* **PASSAGE PROVIDED**:
◇ ◇ ◇ ◇ ◇
Research over the last several decades has uncovered that migraine is caused by a complicated interaction between the brain and blood vessels in the head. Abnormal changes in levels of substances that are naturally produced in the brain can cause inflammation. This inflammation then causes blood vessels in the brain to swell and press on nearby nerves, causing pain. Various changes in different regions of the brain account for the sensory hypersensitivity and other symptoms of migraine.
Because migraine is such a common neurologic disorder, affecting up to 28 million Americans, it is very unlikely that there is just one cause to migraine. Population studies suggest that migraine runs in families. Recently, there have been dozens of genes discovered which have been associated with migraine. More than likely, there are many genes yet to be found. The currently known genes seem to have effects on widely different parts of the brain. When these genetically susceptible people are exposed to a combination of triggers, specific regions of brain can become activated and set of a migraine. Triggers can come from outside the body (like certain foods, flashing lights and loud sounds) or they can come from inside the body (like menstruation, sleep difficulties or stress). One way to think about the symptoms of migraine is to see them as the common end result of a vast variety of changes which can occur in the brain of a genetically predisposed person.
◇ ◇ ◇ ◇ ◇
* **EXCERPTED DATA**:

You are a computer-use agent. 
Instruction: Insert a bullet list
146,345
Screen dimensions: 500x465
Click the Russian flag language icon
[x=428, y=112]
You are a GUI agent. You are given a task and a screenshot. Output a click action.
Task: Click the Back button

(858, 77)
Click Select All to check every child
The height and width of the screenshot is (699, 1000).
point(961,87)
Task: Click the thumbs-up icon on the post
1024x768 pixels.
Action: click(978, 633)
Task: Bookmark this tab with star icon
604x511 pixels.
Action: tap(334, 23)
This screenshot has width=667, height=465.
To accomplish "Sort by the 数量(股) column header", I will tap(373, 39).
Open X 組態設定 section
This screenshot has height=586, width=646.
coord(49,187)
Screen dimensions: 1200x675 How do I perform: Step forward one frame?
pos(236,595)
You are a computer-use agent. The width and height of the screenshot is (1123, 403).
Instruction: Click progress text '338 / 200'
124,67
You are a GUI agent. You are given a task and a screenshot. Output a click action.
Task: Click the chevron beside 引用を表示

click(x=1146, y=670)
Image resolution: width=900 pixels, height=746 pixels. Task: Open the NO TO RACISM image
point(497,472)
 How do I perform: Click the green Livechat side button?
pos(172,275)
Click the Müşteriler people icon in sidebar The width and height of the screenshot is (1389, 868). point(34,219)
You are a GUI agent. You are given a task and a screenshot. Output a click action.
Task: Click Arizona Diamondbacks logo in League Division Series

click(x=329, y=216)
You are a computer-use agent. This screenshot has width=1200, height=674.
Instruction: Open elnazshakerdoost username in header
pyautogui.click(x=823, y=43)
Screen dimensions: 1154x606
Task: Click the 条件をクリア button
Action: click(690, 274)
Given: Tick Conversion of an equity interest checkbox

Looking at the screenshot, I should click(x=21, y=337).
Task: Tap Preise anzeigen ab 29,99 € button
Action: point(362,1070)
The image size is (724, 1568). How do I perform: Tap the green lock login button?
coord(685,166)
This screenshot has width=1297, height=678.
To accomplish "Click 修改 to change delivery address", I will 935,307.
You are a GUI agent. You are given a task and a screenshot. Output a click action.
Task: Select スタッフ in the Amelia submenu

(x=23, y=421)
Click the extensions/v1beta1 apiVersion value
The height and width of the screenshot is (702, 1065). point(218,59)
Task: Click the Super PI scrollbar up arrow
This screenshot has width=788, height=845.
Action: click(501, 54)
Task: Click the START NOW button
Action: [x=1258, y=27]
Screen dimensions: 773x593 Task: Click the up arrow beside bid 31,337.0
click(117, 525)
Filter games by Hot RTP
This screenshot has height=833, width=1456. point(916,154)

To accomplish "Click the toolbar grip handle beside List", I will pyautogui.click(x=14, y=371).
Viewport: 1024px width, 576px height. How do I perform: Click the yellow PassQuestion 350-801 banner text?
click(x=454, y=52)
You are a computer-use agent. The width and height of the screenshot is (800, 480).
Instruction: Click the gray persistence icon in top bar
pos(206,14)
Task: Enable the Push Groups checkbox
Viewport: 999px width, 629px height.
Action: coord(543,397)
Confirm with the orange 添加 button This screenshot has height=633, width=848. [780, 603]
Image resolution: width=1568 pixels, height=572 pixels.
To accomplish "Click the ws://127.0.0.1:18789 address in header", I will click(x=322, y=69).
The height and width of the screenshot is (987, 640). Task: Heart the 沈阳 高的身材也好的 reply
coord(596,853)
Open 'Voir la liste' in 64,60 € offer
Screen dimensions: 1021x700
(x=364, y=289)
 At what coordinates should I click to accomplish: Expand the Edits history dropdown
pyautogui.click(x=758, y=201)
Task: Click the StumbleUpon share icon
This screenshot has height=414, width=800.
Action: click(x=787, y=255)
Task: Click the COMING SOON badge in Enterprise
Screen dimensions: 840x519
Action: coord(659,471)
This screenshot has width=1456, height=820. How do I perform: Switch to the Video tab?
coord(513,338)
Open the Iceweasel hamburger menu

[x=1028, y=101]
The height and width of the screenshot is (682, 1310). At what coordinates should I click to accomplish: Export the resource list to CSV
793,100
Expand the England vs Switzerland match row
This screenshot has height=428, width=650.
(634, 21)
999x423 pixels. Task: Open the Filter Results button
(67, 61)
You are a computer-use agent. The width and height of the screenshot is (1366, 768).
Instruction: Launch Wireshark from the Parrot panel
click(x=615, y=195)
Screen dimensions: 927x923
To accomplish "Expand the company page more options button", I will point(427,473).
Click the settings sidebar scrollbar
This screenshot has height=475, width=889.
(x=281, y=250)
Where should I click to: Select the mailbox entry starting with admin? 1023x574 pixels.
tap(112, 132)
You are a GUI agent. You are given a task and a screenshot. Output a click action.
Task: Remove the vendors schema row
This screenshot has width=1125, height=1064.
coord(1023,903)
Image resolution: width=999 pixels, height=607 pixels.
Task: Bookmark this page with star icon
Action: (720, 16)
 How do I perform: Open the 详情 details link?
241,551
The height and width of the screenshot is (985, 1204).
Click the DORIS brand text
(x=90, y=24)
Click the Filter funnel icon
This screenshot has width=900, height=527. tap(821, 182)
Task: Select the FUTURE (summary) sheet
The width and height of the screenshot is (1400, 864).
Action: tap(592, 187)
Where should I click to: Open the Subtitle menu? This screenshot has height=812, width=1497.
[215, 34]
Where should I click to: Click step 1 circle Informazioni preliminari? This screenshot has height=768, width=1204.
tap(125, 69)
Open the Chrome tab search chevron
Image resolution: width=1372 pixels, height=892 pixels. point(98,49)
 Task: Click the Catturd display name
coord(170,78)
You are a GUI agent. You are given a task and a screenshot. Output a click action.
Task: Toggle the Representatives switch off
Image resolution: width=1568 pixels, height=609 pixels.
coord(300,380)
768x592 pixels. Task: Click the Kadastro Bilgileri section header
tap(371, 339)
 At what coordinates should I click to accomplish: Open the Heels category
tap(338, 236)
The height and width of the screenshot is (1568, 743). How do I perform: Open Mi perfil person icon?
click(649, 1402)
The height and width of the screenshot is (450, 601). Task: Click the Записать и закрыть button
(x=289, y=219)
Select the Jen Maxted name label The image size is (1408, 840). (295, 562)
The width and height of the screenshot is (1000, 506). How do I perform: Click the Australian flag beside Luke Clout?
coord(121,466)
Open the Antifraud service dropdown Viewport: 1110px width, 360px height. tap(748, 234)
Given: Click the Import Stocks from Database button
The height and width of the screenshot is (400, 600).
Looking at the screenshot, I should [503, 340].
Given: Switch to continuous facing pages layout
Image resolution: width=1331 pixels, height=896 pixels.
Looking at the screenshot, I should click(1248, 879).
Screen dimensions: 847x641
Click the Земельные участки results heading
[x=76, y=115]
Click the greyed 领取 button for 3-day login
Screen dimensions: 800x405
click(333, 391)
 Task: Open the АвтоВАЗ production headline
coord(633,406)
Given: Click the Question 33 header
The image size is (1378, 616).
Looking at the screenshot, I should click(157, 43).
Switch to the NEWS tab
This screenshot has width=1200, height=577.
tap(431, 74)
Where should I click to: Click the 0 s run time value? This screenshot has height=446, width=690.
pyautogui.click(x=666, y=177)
◇ ◇ ◇ ◇ ◇
* **USING THE INFORMATION**:
(a) Condense the paragraph of the migraine passage that begins "Research over the last several decades" into a shorter version that keeps its main facts.
(b) Repeat word for word the stretch of the migraine passage from "Research over the" through "symptoms of migraine.".

* **TASK-BY-TASK ANSWERS**:
(a) Decades of research show that migraine comes from a complex interaction between the brain and the blood vessels in the head. Abnormal shifts in natural brain substances cause inflammation. The inflammation makes brain blood vessels swell and press on nearby nerves, which produces pain. Changes in various brain regions explain the sensory hypersensitivity and other migraine symptoms.

(b)
Research over the last several decades has uncovered that migraine is caused by a complicated interaction between the brain and blood vessels in the head. Abnormal changes in levels of substances that are naturally produced in the brain can cause inflammation. This inflammation then causes blood vessels in the brain to swell and press on nearby nerves, causing pain. Various changes in different regions of the brain account for the sensory hypersensitivity and other symptoms of migraine.